1° Who was Luigi Rossi?
The composer Luigi Rossi was born around 1597 in the Puglia region of southern Italy. In 1621, he entered the service of the Borghese family in Rome, where he remained for 20 years until he took up a post as a musician with Cardinal Antonio Barberini. 
In 1646, he entered the court of the regent Anne of Austria, at the request of Cardinal Mazarin, who sought to introduce the lyric genre to the French court. In 1647, Rossi premiered his second opera, Orfeo, in Paris. The opera was such a success that it was revived no less than five times in one year. 
Rossi is to Rome what Cavalli is to Venice. As the conductor Leonardo García Alarcón says, ‘Considered the greatest composers of their time, […] each represents in a way the two lyric styles of the peninsula, that of the north with Cavalli and that of the south with Rossi.
Today, Luigi Rossi is revered for his Orfeo and his cantatas (of which he composed more than 300), but his first opera, Il palazzo incantato, remains unknown. 

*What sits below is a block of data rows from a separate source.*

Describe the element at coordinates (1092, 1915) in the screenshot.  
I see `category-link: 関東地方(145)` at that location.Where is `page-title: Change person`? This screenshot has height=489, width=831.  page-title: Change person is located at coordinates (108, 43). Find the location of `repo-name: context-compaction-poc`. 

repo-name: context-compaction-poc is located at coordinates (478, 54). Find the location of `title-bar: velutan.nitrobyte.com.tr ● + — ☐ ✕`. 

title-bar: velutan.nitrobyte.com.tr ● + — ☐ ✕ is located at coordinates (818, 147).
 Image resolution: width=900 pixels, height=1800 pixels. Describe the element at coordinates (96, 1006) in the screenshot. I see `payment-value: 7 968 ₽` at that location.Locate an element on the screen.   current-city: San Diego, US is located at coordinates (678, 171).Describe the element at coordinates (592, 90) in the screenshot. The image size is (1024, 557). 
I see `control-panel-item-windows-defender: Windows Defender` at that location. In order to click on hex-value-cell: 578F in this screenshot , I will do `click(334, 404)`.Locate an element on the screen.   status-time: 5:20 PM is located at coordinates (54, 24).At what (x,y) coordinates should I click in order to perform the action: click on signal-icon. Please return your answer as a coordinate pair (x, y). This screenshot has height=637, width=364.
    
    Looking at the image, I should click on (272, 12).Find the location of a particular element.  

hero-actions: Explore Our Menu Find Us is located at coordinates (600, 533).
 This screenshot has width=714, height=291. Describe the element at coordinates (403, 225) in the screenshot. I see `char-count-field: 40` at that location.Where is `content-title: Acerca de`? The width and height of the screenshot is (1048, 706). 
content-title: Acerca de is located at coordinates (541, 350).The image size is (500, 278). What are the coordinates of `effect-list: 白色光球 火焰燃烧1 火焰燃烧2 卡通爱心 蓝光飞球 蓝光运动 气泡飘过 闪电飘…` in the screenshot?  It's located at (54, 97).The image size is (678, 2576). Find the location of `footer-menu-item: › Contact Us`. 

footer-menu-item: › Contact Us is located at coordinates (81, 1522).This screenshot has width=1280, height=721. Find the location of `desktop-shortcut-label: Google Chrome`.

2° The last opera performed in the Eternal City
The Enchanted Palace was a commission from Cardinal Antonio Barberini. In those days, the great aristocratic families of papal Rome vied to show off their splendour and their attachment to the arts. To display their wealth and power, they called upon the top composers and the best librettists.
Performed on 23 February 1642, Rossi’s The Enchanted Palace would be the last work of this genre to be presented in Rome. On 29 July 1644, Pope Urban VIII died, and with him passed the reign of the family that had fashioned the Eternal City. He was succeeded by a member of the Barberini’s rival family, Giovanni Battista Pamphili known as Innocent X:  pious Spain is now hovering over Rome and opera of this type fell out of favour …

3° A Roman feast
In Venice, opera was typically performed by a small orchestra. In Rome, on the other hand, the compositions of the period were resounding celebrations. The Enchanted Palace perfectly illustrates this sense of splendour: we find music, song, dance, theatre, impressive sets, costumes and stage effects, massive choirs and the use of a sizable orchestra (some 40 musicians)… The premiere performance listed 27 characters, and lasted seven hours! Everything contributes to making The Enchanted Palace a total work of art.

4° From librettist to pope
The libretto of The Enchanted Palace was written by Rospigliosi, who would later become Pope Clement IX. He adapted Ariosto’s Orlando furioso, a chivalric epic considered to be a masterpiece of Italian literature. Rospigliosi provided a dramma per musica in three acts of 2,725 verses, derived from a secular subject, a rarity in Rome at the time.

Discover the story in 30 seconds:  

5° A confined creation
Luigi Rossi’s The Enchanted Palace has not been performed since it first premiered in 1642. At the Opéra de Dijon, Leonardo García Alarcón and Fabrice Murgia are restoring a little known and unique work to life in a very unusual context. In spite of the confinement, opera houses still have the opportunity to rehearse, and the artists thus can continue their creative work.  
In light of this context, musical director Leonardo García Alarcón draws attention to the fact that the production of The Enchanted Palace has become a metaphor of sorts for the situation outside.
We are here, at the opera, working in confinement as we rehearse scenes that place the characters in confinement in a palace that, in its own way, establishes a certain social distancing that separates them, and prevents them from finding each other, loving each other, embracing each other. I believe this reflection of our external situation, within the intimacy of the stage, is really starting to influence our interpretation.’